John Deere providing short-term credit to farmers

For nearly two centuries, Deere & Co. has built equipment to help farmers plant and harvest their crops. Now, the company’s financial muscle is doing more of the work providing short-term credit to farmers. 

Throughout the Farm Belt, low prices for corn, soybeans and wheat are putting a strain on U.S. grain farmers, making it harder to get bank lending to plant a crop, or commit to purchasing multimillion-dollar fleets of new equipment.

nmb-9R-tractor-largeDeere, the world’s largest manufacturer of tractors and harvesting combines, is stepping in to fill the gap. It already lends billions to finance farmers’ purchases of equipment. Now, it is providing more short-term credit for crop supplies such as seeds, chemicals and fertilizer, making it the No. 5 agricultural lender behind banks Wells Fargo , Rabobank, Bank of the West and Bank of America , according to the American Bankers Association.

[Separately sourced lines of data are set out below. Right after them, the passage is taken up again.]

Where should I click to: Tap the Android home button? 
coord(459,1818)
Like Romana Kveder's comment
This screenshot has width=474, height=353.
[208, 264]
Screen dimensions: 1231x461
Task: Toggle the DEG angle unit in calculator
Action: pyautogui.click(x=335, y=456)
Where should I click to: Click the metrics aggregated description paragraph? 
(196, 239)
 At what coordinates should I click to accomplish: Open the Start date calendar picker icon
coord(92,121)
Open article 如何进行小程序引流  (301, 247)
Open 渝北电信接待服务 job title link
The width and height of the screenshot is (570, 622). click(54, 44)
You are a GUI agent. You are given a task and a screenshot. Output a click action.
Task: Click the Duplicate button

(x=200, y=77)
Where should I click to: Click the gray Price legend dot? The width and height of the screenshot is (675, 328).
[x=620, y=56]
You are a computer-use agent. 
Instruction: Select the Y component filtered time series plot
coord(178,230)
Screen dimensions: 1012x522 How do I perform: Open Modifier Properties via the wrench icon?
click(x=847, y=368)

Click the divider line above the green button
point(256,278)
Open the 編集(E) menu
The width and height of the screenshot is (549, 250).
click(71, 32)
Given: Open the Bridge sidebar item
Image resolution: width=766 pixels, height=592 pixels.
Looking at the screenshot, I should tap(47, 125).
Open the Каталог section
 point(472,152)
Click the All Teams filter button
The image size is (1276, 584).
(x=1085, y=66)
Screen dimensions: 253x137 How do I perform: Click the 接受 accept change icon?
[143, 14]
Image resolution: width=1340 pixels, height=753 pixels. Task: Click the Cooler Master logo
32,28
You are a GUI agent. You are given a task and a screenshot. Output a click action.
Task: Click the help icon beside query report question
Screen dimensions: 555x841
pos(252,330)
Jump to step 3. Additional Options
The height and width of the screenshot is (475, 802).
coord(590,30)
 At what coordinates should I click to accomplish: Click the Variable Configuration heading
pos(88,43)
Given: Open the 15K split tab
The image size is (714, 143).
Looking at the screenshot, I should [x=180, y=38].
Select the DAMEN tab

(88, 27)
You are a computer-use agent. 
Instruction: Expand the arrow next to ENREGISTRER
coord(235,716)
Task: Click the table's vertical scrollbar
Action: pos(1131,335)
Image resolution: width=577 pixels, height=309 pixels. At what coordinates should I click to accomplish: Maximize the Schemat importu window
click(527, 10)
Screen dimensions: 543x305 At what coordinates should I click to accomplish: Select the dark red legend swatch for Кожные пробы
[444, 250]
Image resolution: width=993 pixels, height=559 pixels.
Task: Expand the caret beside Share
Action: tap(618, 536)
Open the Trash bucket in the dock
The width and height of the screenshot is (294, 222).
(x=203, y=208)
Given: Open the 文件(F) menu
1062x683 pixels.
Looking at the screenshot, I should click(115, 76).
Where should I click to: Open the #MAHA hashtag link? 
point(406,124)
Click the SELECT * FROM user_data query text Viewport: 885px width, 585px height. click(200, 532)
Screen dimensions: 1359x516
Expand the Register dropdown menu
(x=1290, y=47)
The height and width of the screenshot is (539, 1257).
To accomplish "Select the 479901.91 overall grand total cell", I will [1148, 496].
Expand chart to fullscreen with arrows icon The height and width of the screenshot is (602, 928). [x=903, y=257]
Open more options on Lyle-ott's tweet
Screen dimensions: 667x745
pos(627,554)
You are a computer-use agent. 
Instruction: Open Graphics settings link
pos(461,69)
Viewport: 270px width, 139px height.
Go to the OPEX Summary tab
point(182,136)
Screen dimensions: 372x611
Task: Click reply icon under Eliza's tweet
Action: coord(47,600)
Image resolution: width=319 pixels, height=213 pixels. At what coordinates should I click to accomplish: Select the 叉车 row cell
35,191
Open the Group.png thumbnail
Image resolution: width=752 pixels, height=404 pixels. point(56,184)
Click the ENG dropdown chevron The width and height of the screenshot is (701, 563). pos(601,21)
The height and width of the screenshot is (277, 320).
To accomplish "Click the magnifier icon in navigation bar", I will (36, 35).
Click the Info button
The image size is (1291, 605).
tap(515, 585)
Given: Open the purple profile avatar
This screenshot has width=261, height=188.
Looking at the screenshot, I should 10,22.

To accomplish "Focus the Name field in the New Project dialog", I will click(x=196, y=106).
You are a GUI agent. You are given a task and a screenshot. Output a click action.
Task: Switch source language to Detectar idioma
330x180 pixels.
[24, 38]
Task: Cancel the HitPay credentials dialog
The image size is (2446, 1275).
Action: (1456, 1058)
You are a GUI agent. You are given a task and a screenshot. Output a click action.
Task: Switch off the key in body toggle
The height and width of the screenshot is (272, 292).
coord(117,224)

Deere has also expanded its leasing program to get the company’s green and yellow tractors into the hands of farmers, even when they are unable or unwilling to pay hundreds of thousands of dollars to buy one.

Its financing has helped farmers stay in business while generating income for Deere during the worst market for machinery sales in more than 15 years.

Farmers’ incomes will decline for a fourth year this year, to half what they were in 2013, the U.S. Department of Agriculture projects. And inflation-adjusted debt is at a level not seen since the 1980s farm bust.

In shoring up the ailing sector, Deere’s loans may be helping draw out the pain for farmers, allowing them to continue to rack up debt despite a glut of grain world-wide that is keeping a lid on crop prices. The increase in equipment leasing, meanwhile, is weakening Deere’s own market for sales.

If crop prices remain subdued, “you’re just prolonging the agony and potentially building up [farm] losses instead of cutting the pain, cauterizing the wound and stanching the flow of financial blood now,” said Scott Irwin, an agricultural economist at the University of Illinois.

But if poor weather ultimately spurs grain prices higher, Mr. Irwin said, the risks of farm lending likely would be forgotten, and Deere could win new or more loyal customers.

Deere said it is responding to greater demand for leased equipment from farmers and for short-term credit from other farm-industry manufacturers such as seed companies that are offering aggressive financing through Deere as a sales incentive.

“Our core mission is to support sales of equipment,” said Jayma Sandquist, vice president of marketing for the U.S. and Canada for John Deere Financial, the company’s financing unit. “It’s a cyclical industry. We’ve built a business that we can manage effectively across all cycles, and our performance would indicate we can do that.”

The financing arm has shielded the Moline, Ill., company from the worst of the farm slump, keeping factories and dealers intact and investors satisfied with profits. Despite a 37% drop in sales of its farm equipment since a record high in 2013, Deere’s stock price is up 72% from its recent low in early 2016 and up 22% since the start of 2017.